Task requirements:
Rewrite the listing lines from the one containing "Task: Open the" through the one containing "Action: coord(655,115)", both included, swapping "header" for "top bar" and keeping everything else the same. Return only those lines, with the pictures left out.

Supplied information:
-----
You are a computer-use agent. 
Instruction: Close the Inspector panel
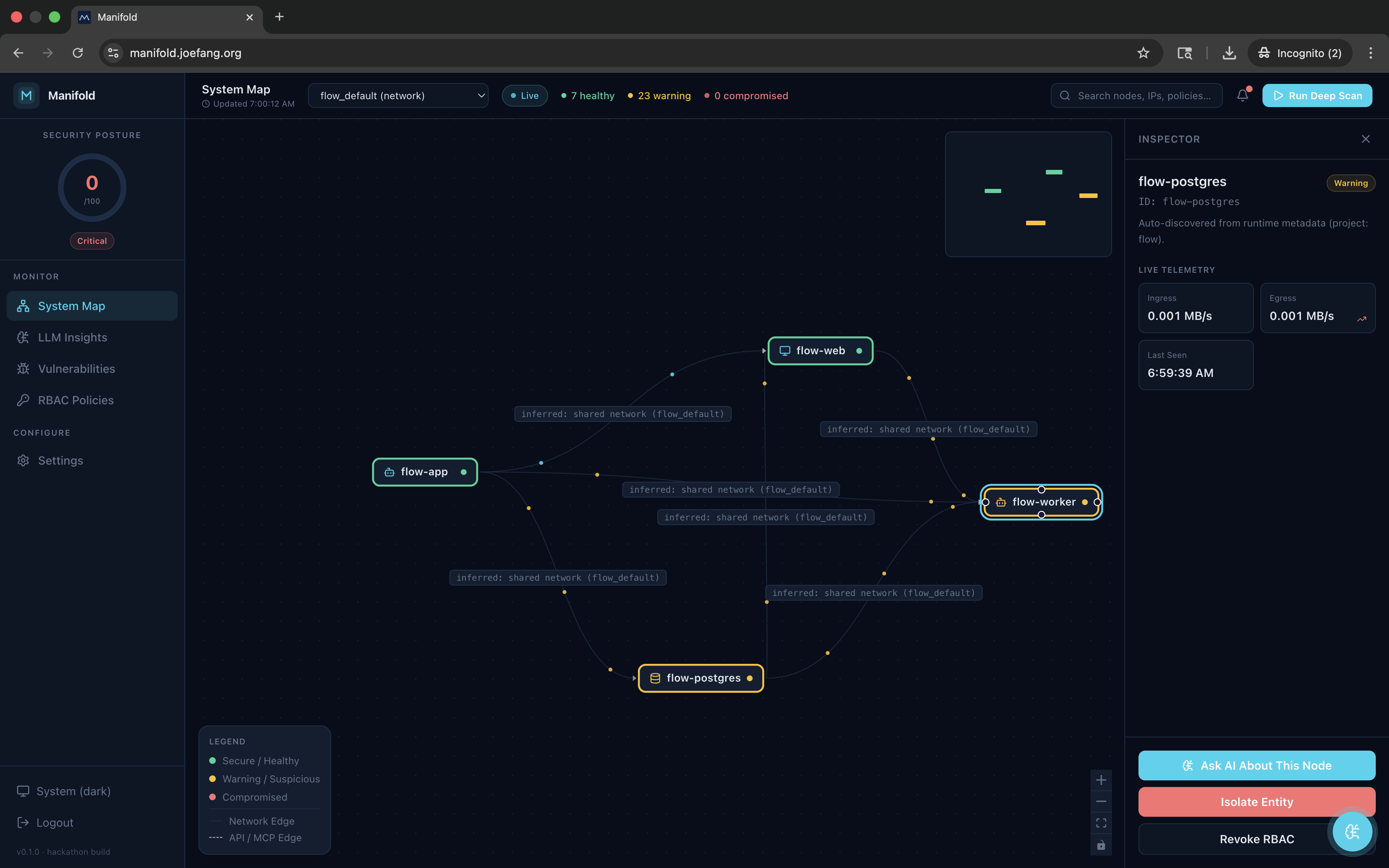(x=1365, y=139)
-----
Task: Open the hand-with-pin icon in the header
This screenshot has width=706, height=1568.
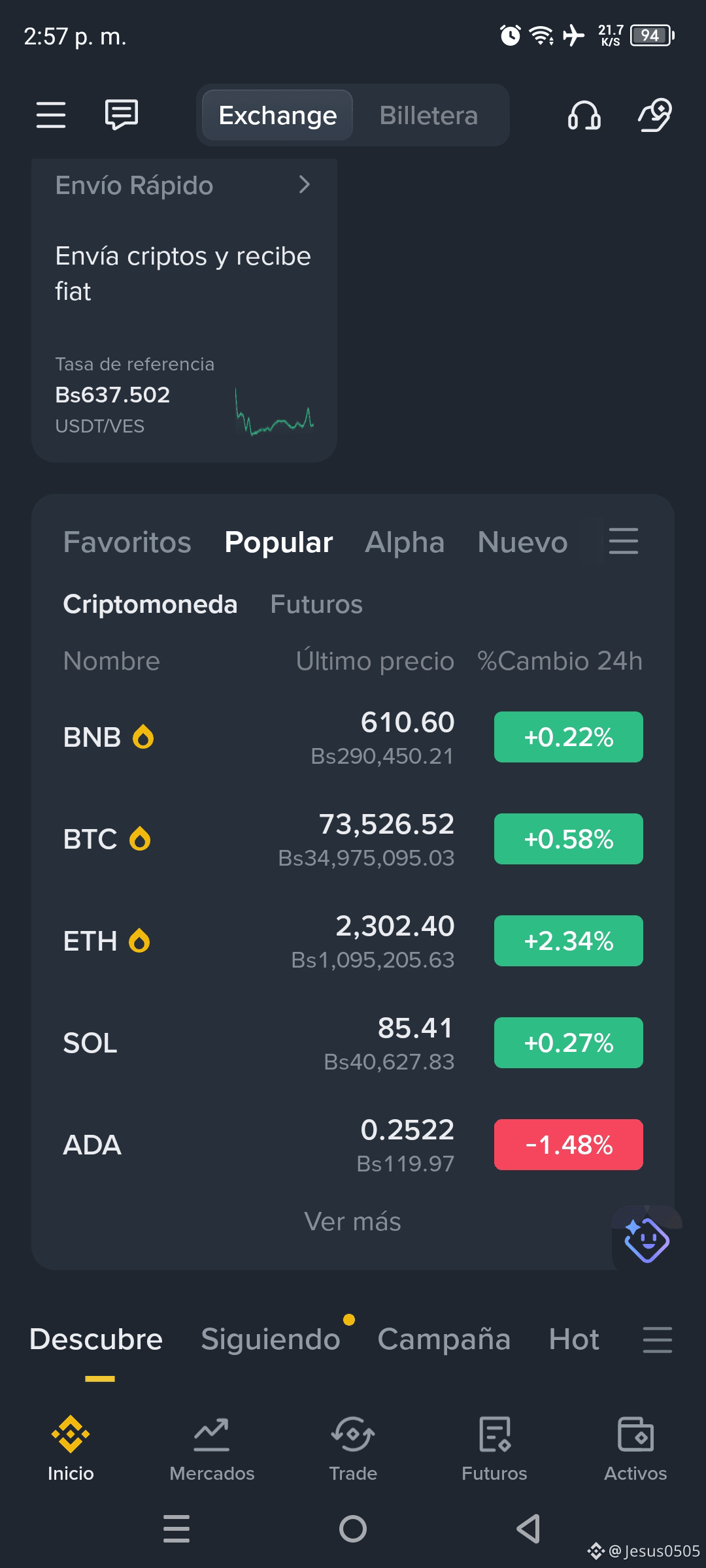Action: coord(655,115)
-----
Answer to this problem:
Task: Open the hand-with-pin icon in the top bar
This screenshot has width=706, height=1568.
Action: coord(655,115)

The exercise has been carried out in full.